Juan comenzó a repetirle al capellán todo el sermón, como si leyera un libro. Don Calosso quedó pasmado y preguntó:
–    ¿Cómo te llamas?
–    Juan Bosco. Mi padre ha muerto cuando yo era todavía niño.
–    ¿Qué clase has terminado?
–    Aprendí a leer y a escribir Don Lacqua, en Capriglio. Me gustaría seguir estudiando, pero mi hermano mayor no quiere saber de eso, y los párrocos de Castelnuovo y de Buttigliera no tienen tiempo para ayudarme.
–    ¿Y para qué quisieras estudiar?
–    Para llegar a sacerdote.
–    Dile a tu mamá que venga a Morialdo a verme. Tal vez yo pueda echarte una mano, aunque sea viejo.

Margarita no perdió tiempo y fue a hablar con Don Calosso. Decidieron que durante el día Juan viviera en la casa cural, donde habría podido más fácilmente seguir las lecciones, hacer las tareas y estudiar. Don Bosco mismo dirá: “Me puse inmediatamente en las manos de Don Calosso. Le hice conocer todo mí mismo, le conté toda palabra, todo pensamiento. Aprendí entonces lo que significa tener un guía fijo, un amigo fiel del alma que hasta ese momento me había faltado. Me animó a frecuentar la confesión y la comunión, y me enseñó a hacer cada día una breve meditación. Nadie puede imaginar mi felicidad. Amaba a Don Calosso como un padre, lo servía con gusto en todo. Ese hombre de Dios me quería realmente”.

Don Calosso se va
Juanito estaba feliz, finalmente podía hacer lo que siempre había deseado. Además había dado con el padre que no había tenido nunca, aunque mamá Margarita no le hubiera dejado faltar nada jamás. Pero un día el anciano sacerdote le encargó un recado donde algunos parientes.
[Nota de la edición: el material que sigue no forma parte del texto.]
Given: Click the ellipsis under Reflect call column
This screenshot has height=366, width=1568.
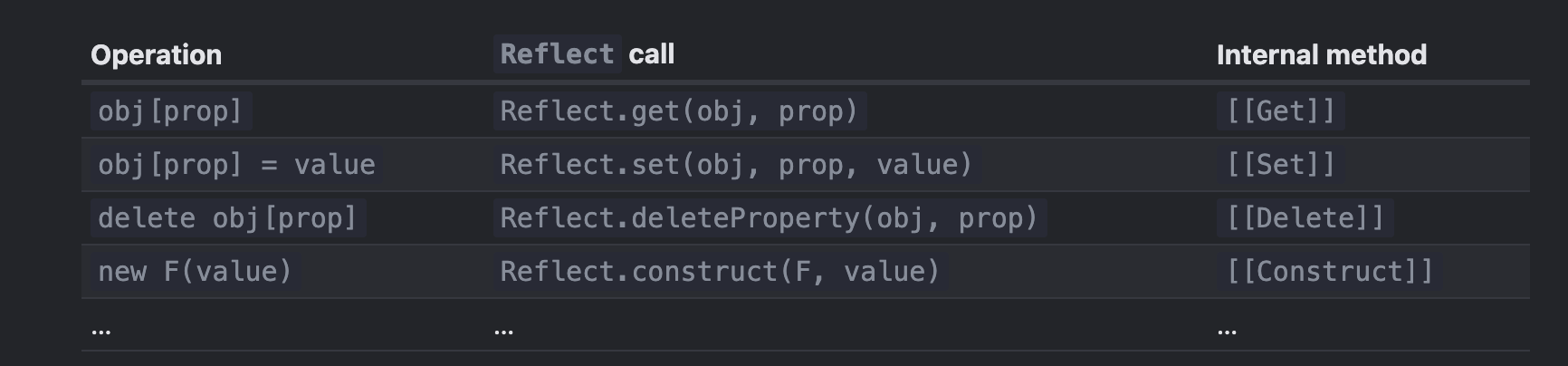Looking at the screenshot, I should (503, 331).
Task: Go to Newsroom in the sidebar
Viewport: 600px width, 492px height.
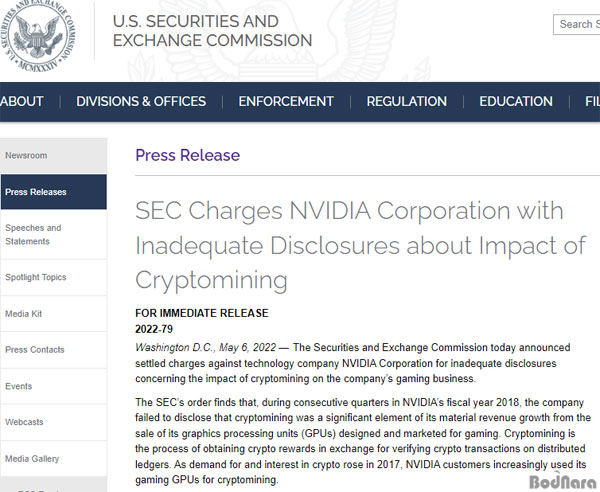Action: [54, 155]
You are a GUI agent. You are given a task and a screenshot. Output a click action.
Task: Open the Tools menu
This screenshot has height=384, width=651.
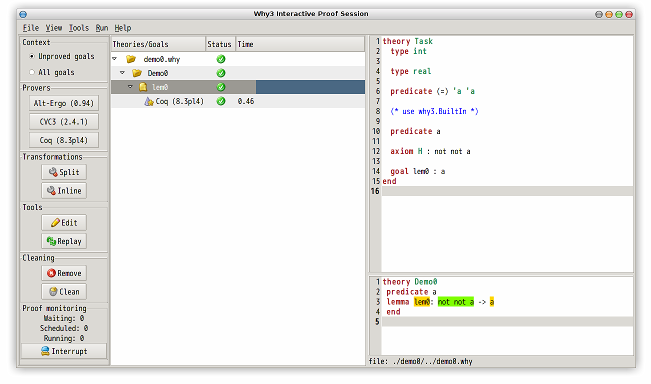[x=78, y=28]
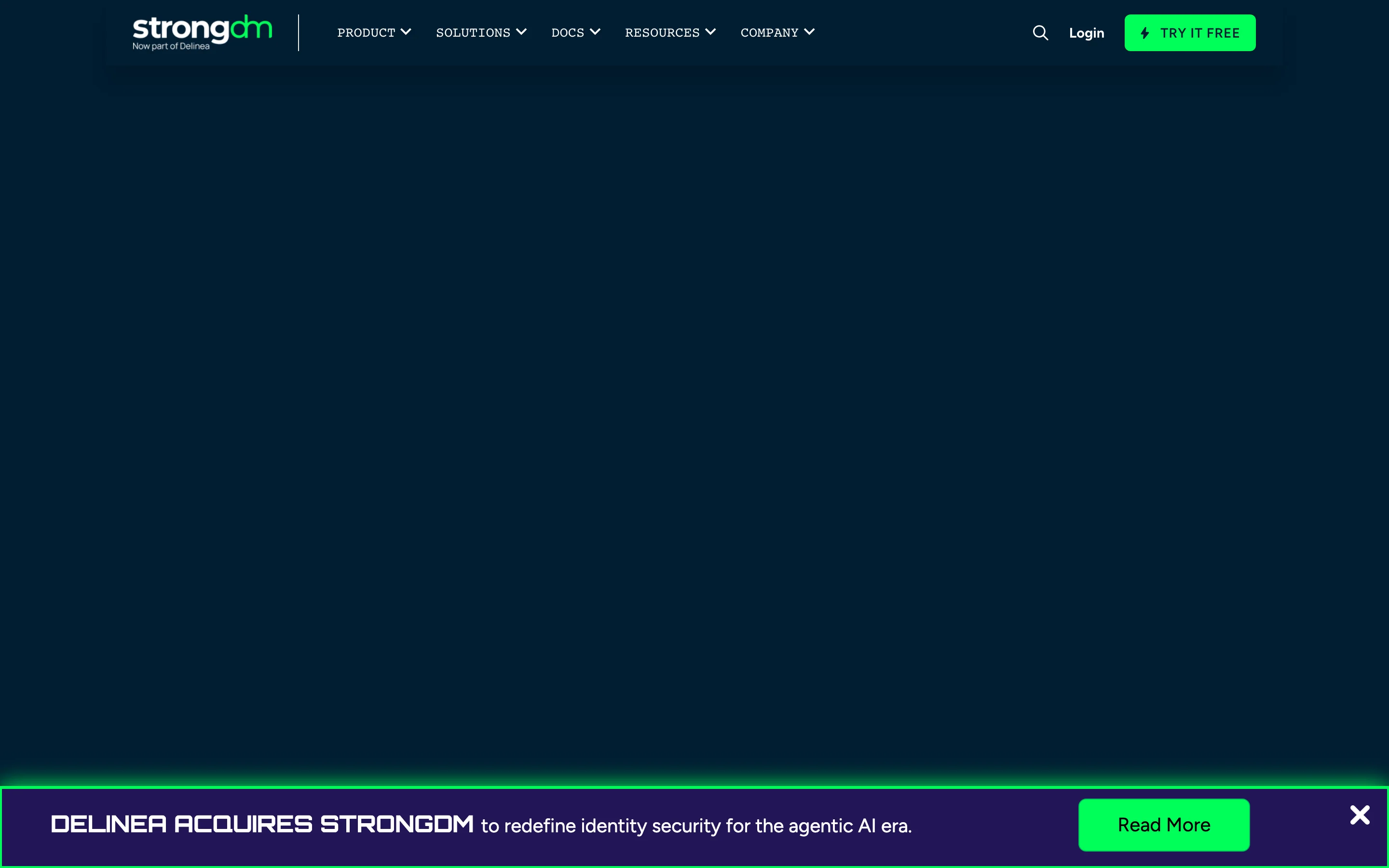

No acababa de poner los pies en casa cuando vio llegar a alguien que le dijo con ansia:
–    ¡Pronto, Juan, vuelve inmediatamente donde Don Calosso! Se ha sentido muy mal y quiere verte en seguida.
Se precipitó hacia la casa cural donde lo encontró moribundo en cama, a tiempo para sonreírle una última vez: pocas horas de agonía y murió.
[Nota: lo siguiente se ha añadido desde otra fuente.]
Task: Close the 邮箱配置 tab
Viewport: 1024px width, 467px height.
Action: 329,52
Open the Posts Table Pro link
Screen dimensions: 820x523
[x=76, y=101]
La partida de Don Calosso fue un durísimo golpe que Juan no lograba superar. Lloraba continuamente y nadie podía consolarlo. Mamá Margarita decidió mandarlo por algún tiempo de vacaciones donde los abuelos, pero al regreso habría debido recomenzar a trabajar, Antonio había sido muy explícito al respecto. En este período Juan contó que había tenido otro sueño: “Vi a una persona que me reprochaba severamente, porque desalentarse en semejante forma significaba tener más confianza en un hombre que en Dios”.

¡Finalmente libre!
Margarita dio con la mejor solución: dividir los bienes entre Antonio y los demás miembros de la familia. Hacían falta largos trámites, pero valía la pena. Juan pudo sentirse finalmente libre de estudiar y, en la navidad de 1930, ingresó a la escuela pública de Castelnuovo. ¡Tenía 15 años! Había trabajado y sufrido y se preparaba para esmerarse aún más en los años de su juventud.